Problems: space and time

Idea: be lazy! (Denardo and Fox 1979)

- don't push items down trie until you must
- unique block (array) on each level
*active* - keep other stuff piled up in buckets in each level
- keep count of items in (buckets of) each level (not counting below)
- only expand bucket when needed (and update level counts)

Operations:

- Insert
- walk item down tree till stop in (inactive) bucket or bottom
- increment level count
- $O(k)$ work

- Decrease key
- Remove from current bucket
- put in proper bucket
- maybe descend (and revise level counts)
- new bucket must be a prior sibling since monotone
- so bucket exists
- and no higher levels need be touched

- amortization:
- items descend once per touch, but never rise,
- (critically relies on monotone property)
- so $k$ expansion per item
- alternatively, consider “potential” as “total heights of items”
- inserting at top adds $k$ potential
- then all descents are free

- Delete-min
- remove item, update bottom level count
- advance to new min
- rise to first nonempty level
- traverse to first nonempty bucket
- expand till find min

- time:
- pushdowns are accounted for in insert cost
- identifying min happens during pushdowns
- rise to nonempty bucket costs less than pushdowns from it
- so, cost to scan only one block

- cost $C^{1/k}$

- space to $kC^{1/k}$
- Times:
- $O(k)$ insert (charge expansions to insert)
- $O(1)$ decrease key
- $O(C^{1/k})$ delete-min

- paths runtime: $O(m+n(k+C^{1/k}))$, choose $k = 2\log C/\log \log C$: $O(m+n(\log C)/\log\log C)$
- great, even if e.g. $C=2^{32}$
- Further improvement: heap on top (HOT) queues get $O(m+n(\log C)^{1/3})$ time. Cherkassky, Goldberg, and Silverstein. SODA 97.
- Implementation experiments---good model for project

## VEB

Van Emde Boas, “Design and Implementation of an efficient priority queue” Math Syst. Th. 10 (1977)

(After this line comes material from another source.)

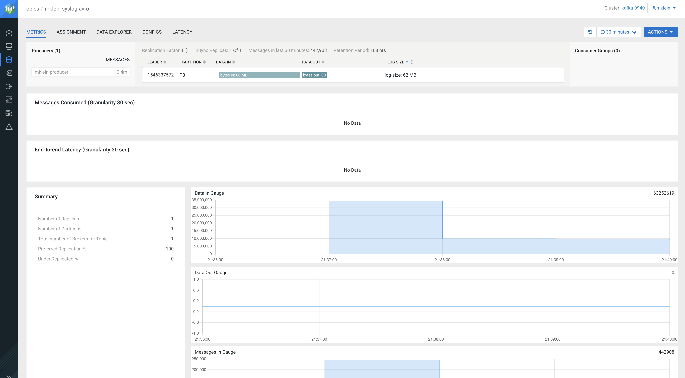This screenshot has height=378, width=685.
Task: Open the Consumer Groups sidebar icon
Action: click(x=9, y=86)
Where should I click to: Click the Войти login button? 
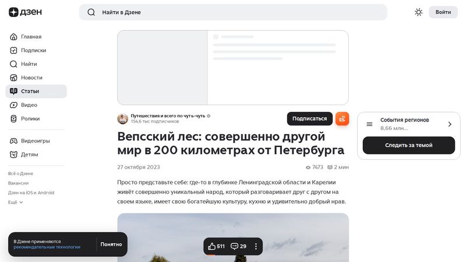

Thorup, “On RAM priority queues” SODA 1996.

Idea

- idea: in bucket heaps, problem of finding next empty bucket was heap problem. Recurse!
- $b$-bit words
- $\log b$ running times
- thorup paper improves to $\log\log n$
- consequence for sorting.

Algorithm.

- array of buckets but fast lookup on top.
- queue $Q$ on $b$ bits is struct
- $Q.\min$ is current min,
*not*stored recursively - Array $Q.low[]$ of $\sqrt{U}$ queues on low order bits in bucket
- $Q.high$, vEB queue on high order bits of elements
*other than current min in queue*

- $Q.\min$ is current min,
- Insert $x$:
- if $x < Q.\min$, swap
- now insert $x$ in recursive structs
- expand $x=(x_h,x_l)$ high and low half words
- If $Q.low[x_h]$ nonempty, then insert $x_l$ in it
- else, make new queue holding $x_l$ at $Q.low[x_h]$, and insert $x_h$ in $Q.high$
- note two inserts, but one to an empty queue, so constant time

- Delete-min:
- need to replace $Q.\min$
- Look in $Q.high.\min$. if null, queue is empty.
- else, gives first nonempty bucket $x_h$
- Delete min from $Q.low[x_h]$ to finish finding $Q.\min$
- If results in empty queue, Delete-min from $Q.high$ to remove that bucket from consideration
- Note two delete mins, but second only happens when first was constant time.

Problem: space

- need constant time hash table.
- non-trivial complexity theory,
- but can manage with randomization or slight time loss.